Harry Tant appeared at the city’s sheriff court and admitted having the unauthorised communications device on January 28 last year.
The 31-year-old is serving a four-and-a-half year sentence for holding up two Edinburgh shop workers with a hammer and a knife.
His jail time was extended earlier this year, after he admitted having a SIM card on December 3.
The court heard the second device was found during a routine cell search.
Sheriff Mungo Bovey jailed Tant for three months to run concurrently with his current sentence, meaning his earliest release date of June 2025 will not be affected.
SIM number 2
Perth prisoner Gary Thoms was caught using an illegal SIM card after a member of the public reported him phoning his girlfriend from his cell.
Guards descended on his room in A-Hall after the call on Halloween morning 2021.

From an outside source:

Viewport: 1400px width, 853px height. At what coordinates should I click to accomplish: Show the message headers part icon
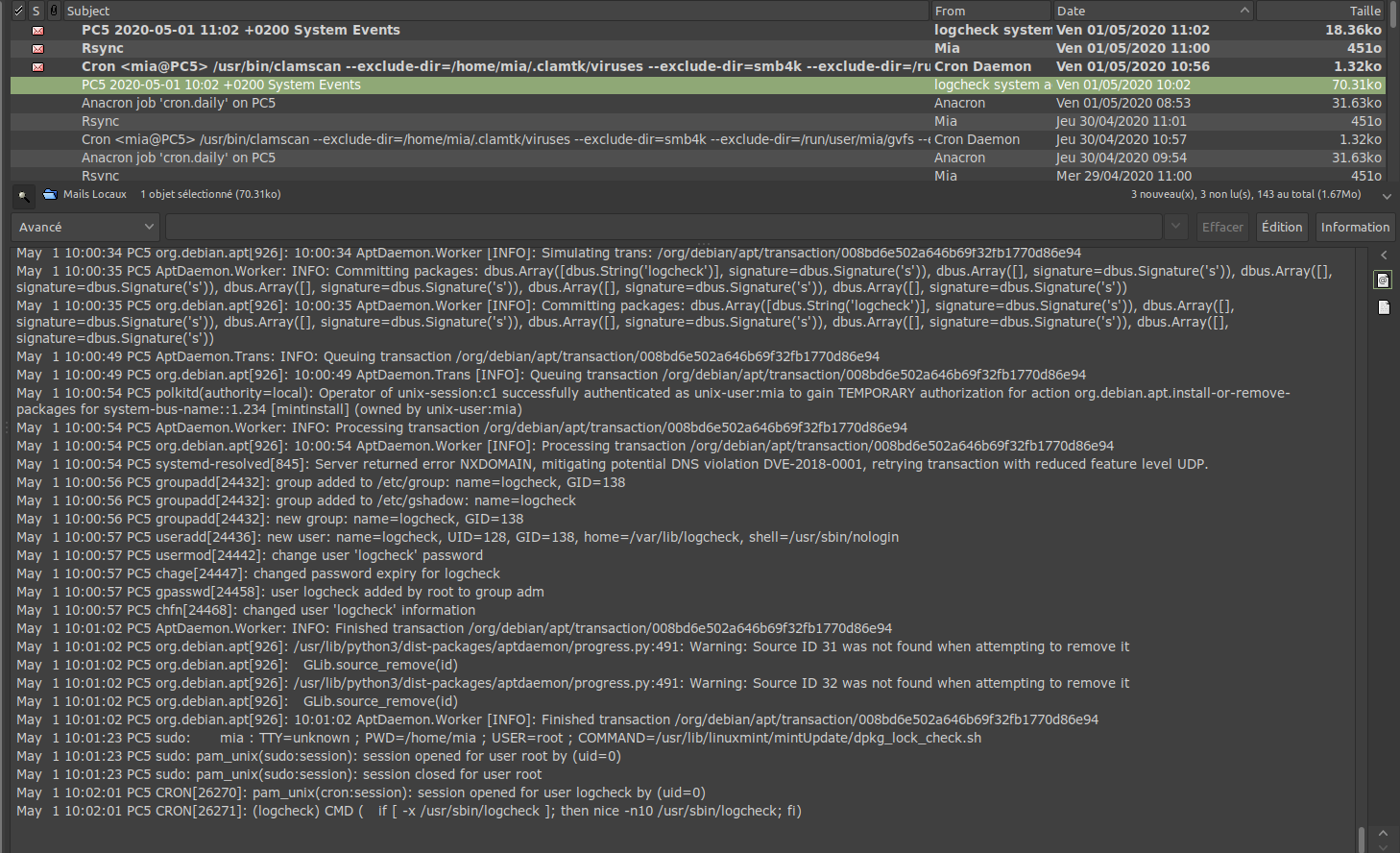(x=1383, y=280)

The 40-year-old appeared at Perth Sheriff Court and admitted the offence.
Solicitor Scott Norrie said Thoms had been handed the illegal SIM card by his cellmate after running out of minutes on his prison-issued phone.

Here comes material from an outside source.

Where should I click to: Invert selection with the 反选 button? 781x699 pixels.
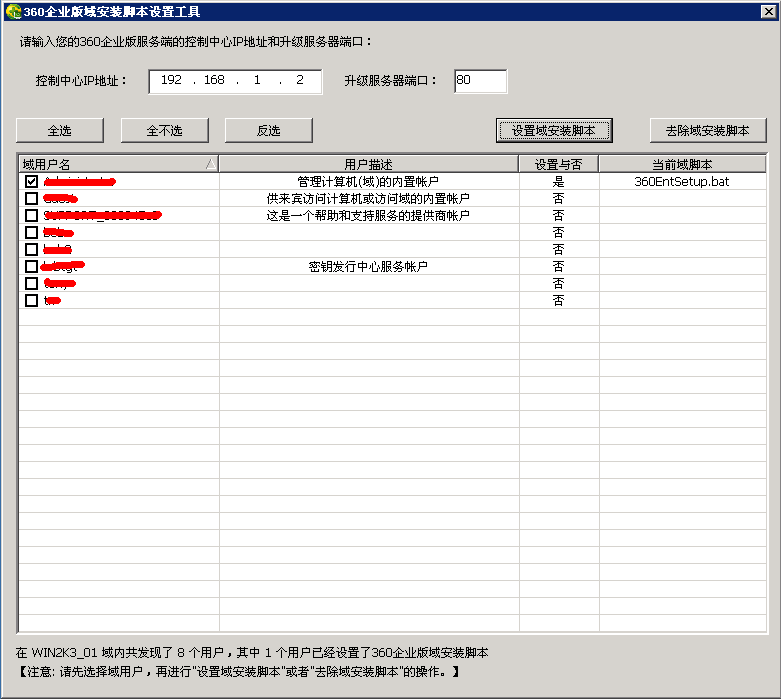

Thoms was sentenced to 160 days.
SIM number 3
Former inmate William Mason admitted having an illegal SIM at the jail on November 16, 2021 – just days after he was jailed for endangering the lives of six police officers by dragging them across a Perth car park.
Buckfast-fuelled Mason drove over a stinger and smashed into a police car at the end of a tense stand-off outside his home in Strathtay Road.
The 39-year-old, of Abbotshall Avenue, Glasgow, was caught with the SIM card during a routine search, fiscal depute Stuart Hamilton said.
Sentence was deferred until September 6.
Police probationer assault
A police probationer sexually assaulted a woman during a function at the Scottish Police College in Tulliallan, a court has heard. Jack Cooper was pushed away by his victim after he seized and handled her bottom on a dance floor at the police training centre near Kincardine in June last year. He has since resigned.
Bad move
A Kirkcaldy shop manager caused police to perform an emergency stop in a careless attempted overtake.
Mohammed Samad, 21, of Balsusney Road, pled guilty to driving carelessly on Kinghorn Road on August 29 last year.
He admitted crossing double white lines and attempting to overtake when it was unsafe, causing other road users to take evasive action to avoid a collision.
Procurator fiscal depute Michael Robertson told Kirkcaldy Sheriff Court an unmarked police car was travelling east on the 50mph road and approaching the bow of a hill when Samad’s Mercedes van was heading west on the wrong side of the road.
He said: “The officer had to perform an emergency stop and pull the vehicle to the left hand side to avoid a collision”.
Police turned their car around and turned on their blue lights and signalled the van to stop.
Samad’s defence lawyer said his client was driving behind a vehicle travelling at 20-to-30mph and, at the time he began the manoeuvre, saw the lines were broken before it changed to solid white lines.
The solicitor said his client went back on to his side of the road when he realised it was not safe to overtake.
The lawyer said it was a “momentary lapse of judgement”.
The solicitor said first offender Samad works in the family business running four Day Today shops in the Fife area.
He drives the work van to the cash-and-carry and transports goods between shops.
Sheriff Robert More fined Samad £400 and his driving licence was endorsed with four penalty points.
Cupboard-hiding bail breacher
A Dundee man warned by a court not to go near his partner, accidentally answered the intercom in her flat to police then hid behind coats in a cupboard. William Ferguson, 47, pretended not to be there after answering the buzzer during his illegal visit.